Grosvenor is sharing more details of their upcoming pedestrian focused, multi-tower community on Lougheed Highway in Burnaby, across from Brentwood Town Centre.
The 7.9-acre development site will see the construction of six residential towers with 3,500 homes, 2,000 of which will be market rental homes and 450 which will be below-market, rental homes. The development will include the tallest all-rental tower in Western Canada, measuring 60 storeys.
The development was recently granted permission by the City of Burnaby to move forward to the consultation phase, and will be Grosvenor’s largest, mixed-use project in North America.
Grosvenor Brentwood will include 200,000 square feet of commercial space and a 100,000 square foot community centre.
“We are really excited about what this large-scale community will mean for residents and for the general public, for meeting the housing and sustainability challenges facing our region, and for the opportunity to create a genuine sense of community in one of Metro Vancouver’s fastest-growing and most exciting neighbourhoods,” says Marc Josephson, senior vice-president, development at Grosvenor.
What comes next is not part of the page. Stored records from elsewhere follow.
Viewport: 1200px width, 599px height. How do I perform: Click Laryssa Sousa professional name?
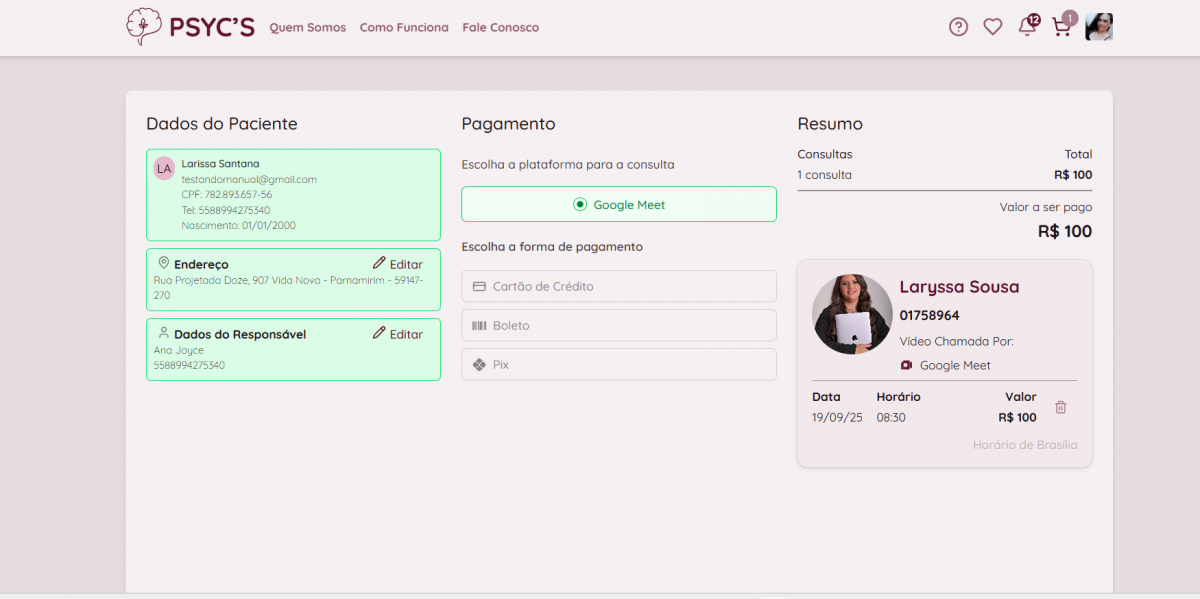click(959, 287)
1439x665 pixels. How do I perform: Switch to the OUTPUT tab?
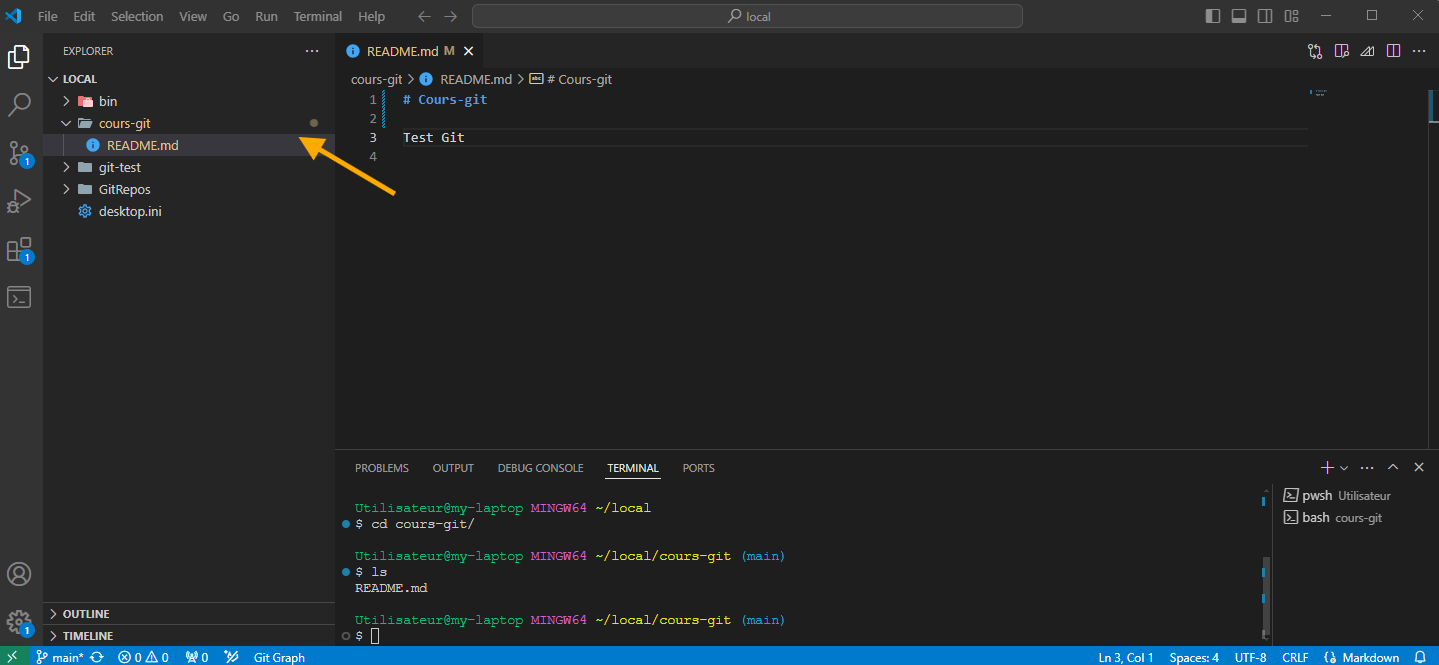coord(453,467)
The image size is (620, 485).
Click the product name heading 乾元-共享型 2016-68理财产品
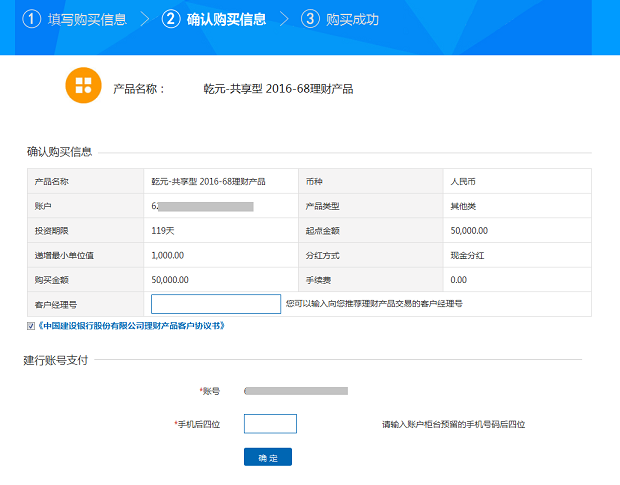pyautogui.click(x=278, y=89)
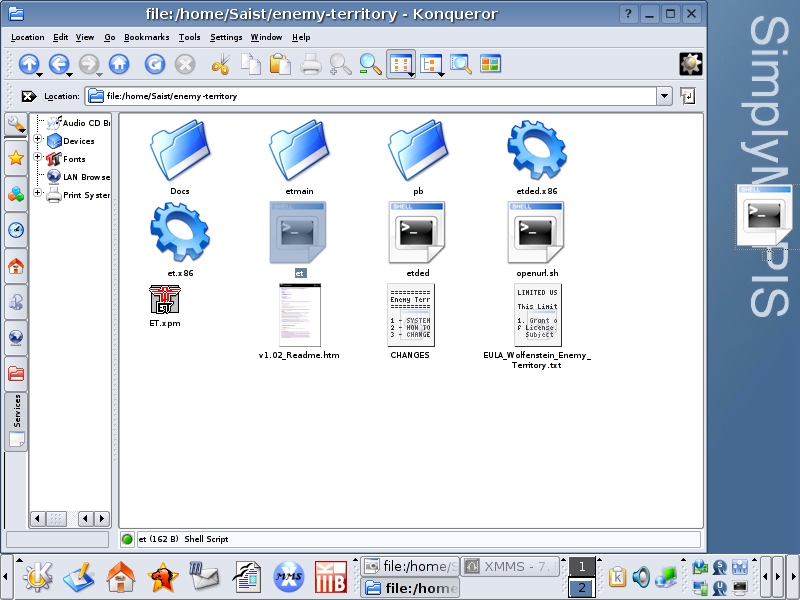
Task: Click the Print icon in toolbar
Action: 311,64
The new community centre, which will be owned and operated by the City of Burnaby once complete, will include a gym and fitness centre, as well as multi-purpose rooms, creative spaces for arts, crafts and music, child care space, an indoor running track and a rooftop play area. The value of the new community centre is estimated at $140 million.
It will be one of largest pedestrian-focused communities in Metro Vancouver, with all vehicle parking accessed from the site’s periphery and a focus on pedestrian and cyclist movement across the development. At the centre of the site will be a large public plaza.
“This is a truly unprecedented development with more than half of the site dedicated to open space including landscaped plazas and courtyards, around which all buildings are focused,” says Ryan Bragg, principal, Perkins & Will. “Typically in this type of development, instead of plazas and courtyards there would be streets and space to support vehicles, but here there will be no cars, just trails and green space. It’s a complete paradigm shift for the region.”
Grosvenor expects the new community centre will attract up to one million visitors per year. The development will also aim to achieve net-zero carbon operational emissions.